Publication Date : 03-10-2012

 

Thailand's Science Minister Plodprasob Surassawadee sought to allay suspicions yesterday that the US space agency's planned study of climate patterns in Thailand was actually cover for a spying mission, although he acknowledged that one of the aircraft to be used had the capability for espionage.

He insisted that the project was not involved with security issues and should therefore not be discussed under Article 190 of the Constitution, as has been suggested by the opposition Democrat Party.

Plodprasob said the US National Aeronautics and Space Administration (Nasa) would give Thailand records of the US military pilots who will fly the planes in Thai airspace and said Thai officials would "control all the flights". He said there would be regular briefings about the survey till it was completed.

"As to the question if there will be espionage, the answer is definitely no. As far as I know, 90 per cent of the survey will be conducted over the sea, and you may get nothing from spying over the sea," the science minister said.

Plodprasob admitted that one of the three US aircraft to be used in the Nasa study had a history of being used on reconnaissance missions, "but as far as I know, it has not used [for that purpose] anymore".

He was speaking to a joint meeting of Parliament on the government's urgent motion to discuss whether to grant Nasa permission to conduct the survey as part of its Southeast Asia Composition, Cloud, Climate Coupling Regional Study (SEAC4RS).

Plodprasob made a seven-point explanation to answer questions involving the controversial project, such as why Thailand was chosen, whether there would be spying, whether Nasa would conduct this study straightforwardly and what benefits the Thai people would receive.

He said Thailand was chosen because of its unique geographical and climatic features - the country has land and sea, it is located between two oceans, and it is in an area affected by both the southwesterly and northeasterly winds. Thailand was not capable of conducting such a study by itself, due to a lack of satellites, aircraft, computers and scientific knowledge possessed by the US, he added.

The minister said U-tapao, the Royal Thai Navy airbase, was chosen because its hangar could accommodate the planes to be used in the study and it had efficient maintenance facilities. The airbase was close to Bangkok and Pattaya, which was also an advantage.

"I think any foreigner who has to stay in Thailand for two to three months is happy when he is close to Pattaya," Plodprasob said, without elaborating.

As to the question what the Thai public would gain from this project, he said: "Scientific knowledge.
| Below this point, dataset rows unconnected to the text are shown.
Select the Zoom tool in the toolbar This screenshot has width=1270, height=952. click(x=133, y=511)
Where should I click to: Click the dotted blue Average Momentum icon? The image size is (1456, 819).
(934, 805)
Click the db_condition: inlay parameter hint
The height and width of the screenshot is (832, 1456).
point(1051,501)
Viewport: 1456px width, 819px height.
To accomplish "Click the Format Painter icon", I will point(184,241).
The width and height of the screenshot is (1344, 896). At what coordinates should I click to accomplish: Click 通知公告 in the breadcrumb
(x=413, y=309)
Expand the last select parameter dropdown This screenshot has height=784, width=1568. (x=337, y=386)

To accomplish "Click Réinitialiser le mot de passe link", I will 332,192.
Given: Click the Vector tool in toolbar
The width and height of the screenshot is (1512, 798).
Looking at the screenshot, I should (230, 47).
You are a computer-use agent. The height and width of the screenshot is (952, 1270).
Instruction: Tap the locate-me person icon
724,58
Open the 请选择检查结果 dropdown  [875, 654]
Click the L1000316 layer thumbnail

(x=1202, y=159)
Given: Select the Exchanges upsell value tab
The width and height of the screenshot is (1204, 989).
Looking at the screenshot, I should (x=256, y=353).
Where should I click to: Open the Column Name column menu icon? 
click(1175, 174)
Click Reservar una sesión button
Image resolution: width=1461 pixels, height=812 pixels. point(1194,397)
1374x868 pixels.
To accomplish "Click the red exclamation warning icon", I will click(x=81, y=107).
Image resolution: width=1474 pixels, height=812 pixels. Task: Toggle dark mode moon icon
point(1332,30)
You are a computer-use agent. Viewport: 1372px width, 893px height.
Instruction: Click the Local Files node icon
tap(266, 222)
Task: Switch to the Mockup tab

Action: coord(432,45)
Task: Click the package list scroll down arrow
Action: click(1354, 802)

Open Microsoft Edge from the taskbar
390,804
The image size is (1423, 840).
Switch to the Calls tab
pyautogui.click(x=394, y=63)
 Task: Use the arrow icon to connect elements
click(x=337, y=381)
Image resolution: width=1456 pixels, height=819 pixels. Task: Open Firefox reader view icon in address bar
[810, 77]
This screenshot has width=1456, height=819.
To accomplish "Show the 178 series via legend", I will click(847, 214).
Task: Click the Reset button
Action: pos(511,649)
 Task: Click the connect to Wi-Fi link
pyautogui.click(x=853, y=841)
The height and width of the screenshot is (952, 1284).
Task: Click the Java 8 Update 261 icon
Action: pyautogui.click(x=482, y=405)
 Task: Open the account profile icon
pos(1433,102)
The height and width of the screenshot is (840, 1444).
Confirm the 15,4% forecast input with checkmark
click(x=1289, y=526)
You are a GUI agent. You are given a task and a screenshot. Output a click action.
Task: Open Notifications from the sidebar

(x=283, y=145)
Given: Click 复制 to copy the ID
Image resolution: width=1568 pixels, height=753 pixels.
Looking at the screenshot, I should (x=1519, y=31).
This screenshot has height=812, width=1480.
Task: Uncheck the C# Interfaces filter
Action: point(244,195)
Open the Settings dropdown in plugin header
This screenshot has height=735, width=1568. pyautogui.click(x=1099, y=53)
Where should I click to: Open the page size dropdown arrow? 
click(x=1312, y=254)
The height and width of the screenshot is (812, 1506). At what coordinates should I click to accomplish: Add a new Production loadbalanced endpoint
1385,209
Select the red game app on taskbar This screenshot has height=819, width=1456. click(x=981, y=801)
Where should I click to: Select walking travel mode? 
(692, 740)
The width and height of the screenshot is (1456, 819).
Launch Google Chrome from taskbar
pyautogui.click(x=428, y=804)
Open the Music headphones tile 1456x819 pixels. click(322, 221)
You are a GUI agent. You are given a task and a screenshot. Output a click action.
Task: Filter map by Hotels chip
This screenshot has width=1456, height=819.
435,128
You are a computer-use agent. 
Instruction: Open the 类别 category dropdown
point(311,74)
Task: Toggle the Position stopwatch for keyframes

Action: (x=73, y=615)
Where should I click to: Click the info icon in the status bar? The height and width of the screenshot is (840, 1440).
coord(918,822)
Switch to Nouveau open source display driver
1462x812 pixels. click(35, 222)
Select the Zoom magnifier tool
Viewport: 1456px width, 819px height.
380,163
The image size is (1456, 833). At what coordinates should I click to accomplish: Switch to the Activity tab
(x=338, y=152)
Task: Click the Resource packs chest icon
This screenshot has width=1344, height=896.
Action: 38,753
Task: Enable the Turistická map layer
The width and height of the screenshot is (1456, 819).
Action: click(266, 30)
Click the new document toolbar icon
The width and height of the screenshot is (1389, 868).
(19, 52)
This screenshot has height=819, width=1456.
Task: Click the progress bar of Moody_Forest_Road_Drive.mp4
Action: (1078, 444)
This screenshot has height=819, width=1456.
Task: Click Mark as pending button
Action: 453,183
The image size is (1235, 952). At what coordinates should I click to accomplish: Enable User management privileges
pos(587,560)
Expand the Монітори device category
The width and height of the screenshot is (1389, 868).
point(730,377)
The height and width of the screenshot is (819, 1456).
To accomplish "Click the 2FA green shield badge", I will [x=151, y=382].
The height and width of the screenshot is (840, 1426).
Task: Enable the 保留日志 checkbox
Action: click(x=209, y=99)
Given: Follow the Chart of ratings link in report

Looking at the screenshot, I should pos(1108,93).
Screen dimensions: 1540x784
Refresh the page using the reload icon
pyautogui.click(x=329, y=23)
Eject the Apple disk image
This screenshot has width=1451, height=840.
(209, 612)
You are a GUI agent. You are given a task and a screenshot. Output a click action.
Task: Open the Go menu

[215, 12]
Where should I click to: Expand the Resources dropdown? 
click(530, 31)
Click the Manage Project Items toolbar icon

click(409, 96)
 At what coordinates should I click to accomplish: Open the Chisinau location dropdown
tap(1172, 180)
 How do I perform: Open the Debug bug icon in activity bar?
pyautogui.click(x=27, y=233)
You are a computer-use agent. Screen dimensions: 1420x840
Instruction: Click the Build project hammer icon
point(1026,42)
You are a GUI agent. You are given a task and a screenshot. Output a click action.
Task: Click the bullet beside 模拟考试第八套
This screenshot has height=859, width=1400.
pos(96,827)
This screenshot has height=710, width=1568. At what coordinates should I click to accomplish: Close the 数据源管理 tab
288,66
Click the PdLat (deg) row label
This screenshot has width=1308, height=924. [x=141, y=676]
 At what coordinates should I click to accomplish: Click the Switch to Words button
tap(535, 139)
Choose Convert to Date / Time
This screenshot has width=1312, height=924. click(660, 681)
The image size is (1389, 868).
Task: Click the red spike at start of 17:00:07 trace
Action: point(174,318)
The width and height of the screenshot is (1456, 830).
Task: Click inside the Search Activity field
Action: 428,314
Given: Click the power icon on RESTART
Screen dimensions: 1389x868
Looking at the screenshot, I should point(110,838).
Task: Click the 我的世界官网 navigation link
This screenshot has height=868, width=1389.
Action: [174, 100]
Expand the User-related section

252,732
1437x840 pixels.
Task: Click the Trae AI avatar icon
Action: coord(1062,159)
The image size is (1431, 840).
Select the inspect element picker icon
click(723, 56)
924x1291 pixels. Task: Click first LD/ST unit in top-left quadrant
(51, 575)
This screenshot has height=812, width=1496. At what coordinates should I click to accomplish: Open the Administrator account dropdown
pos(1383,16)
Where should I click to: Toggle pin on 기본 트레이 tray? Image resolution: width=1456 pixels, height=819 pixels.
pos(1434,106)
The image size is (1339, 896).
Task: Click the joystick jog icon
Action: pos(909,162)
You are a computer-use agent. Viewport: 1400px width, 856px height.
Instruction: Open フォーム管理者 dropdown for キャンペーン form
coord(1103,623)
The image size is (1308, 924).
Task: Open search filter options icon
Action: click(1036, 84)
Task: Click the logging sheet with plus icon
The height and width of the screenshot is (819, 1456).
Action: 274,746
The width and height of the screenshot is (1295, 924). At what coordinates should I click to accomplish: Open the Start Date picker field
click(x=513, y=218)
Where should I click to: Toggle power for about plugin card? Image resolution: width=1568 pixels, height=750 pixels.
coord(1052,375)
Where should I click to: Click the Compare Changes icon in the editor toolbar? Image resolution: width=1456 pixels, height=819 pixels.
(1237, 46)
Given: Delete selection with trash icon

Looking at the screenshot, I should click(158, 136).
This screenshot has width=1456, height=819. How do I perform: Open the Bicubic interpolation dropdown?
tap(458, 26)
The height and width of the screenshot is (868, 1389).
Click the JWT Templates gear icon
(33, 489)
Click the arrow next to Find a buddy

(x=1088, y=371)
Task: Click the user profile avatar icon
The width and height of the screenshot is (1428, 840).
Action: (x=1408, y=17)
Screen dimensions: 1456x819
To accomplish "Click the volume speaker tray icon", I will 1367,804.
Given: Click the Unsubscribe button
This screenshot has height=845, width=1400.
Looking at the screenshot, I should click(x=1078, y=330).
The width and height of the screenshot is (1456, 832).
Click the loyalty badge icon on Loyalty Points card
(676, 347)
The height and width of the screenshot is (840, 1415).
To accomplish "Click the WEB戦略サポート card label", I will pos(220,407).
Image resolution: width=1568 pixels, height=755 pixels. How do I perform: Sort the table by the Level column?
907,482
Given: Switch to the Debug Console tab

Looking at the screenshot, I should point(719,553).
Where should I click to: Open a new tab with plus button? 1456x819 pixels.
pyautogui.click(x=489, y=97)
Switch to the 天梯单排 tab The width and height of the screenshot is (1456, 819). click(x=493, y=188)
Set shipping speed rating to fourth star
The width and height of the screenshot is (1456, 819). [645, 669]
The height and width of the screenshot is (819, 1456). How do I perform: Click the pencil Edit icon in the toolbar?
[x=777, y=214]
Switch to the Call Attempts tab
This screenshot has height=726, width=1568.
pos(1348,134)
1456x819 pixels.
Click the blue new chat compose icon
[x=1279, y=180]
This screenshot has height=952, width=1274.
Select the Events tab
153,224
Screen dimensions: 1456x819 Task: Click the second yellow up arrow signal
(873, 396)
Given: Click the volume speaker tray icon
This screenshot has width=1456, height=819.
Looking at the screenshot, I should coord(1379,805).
And Thailand will be a leader in this region".

In response to possible concerns by China or other neighbouring countries, the science minister said the Foreign Affairs Ministry would call a meeting of ambassadors from the countries concerned to explain the US mission to them. Nasa representatives would also be on hand to answer questions.

Scientists from China and other Asean countries would be allowed to join the project, he said.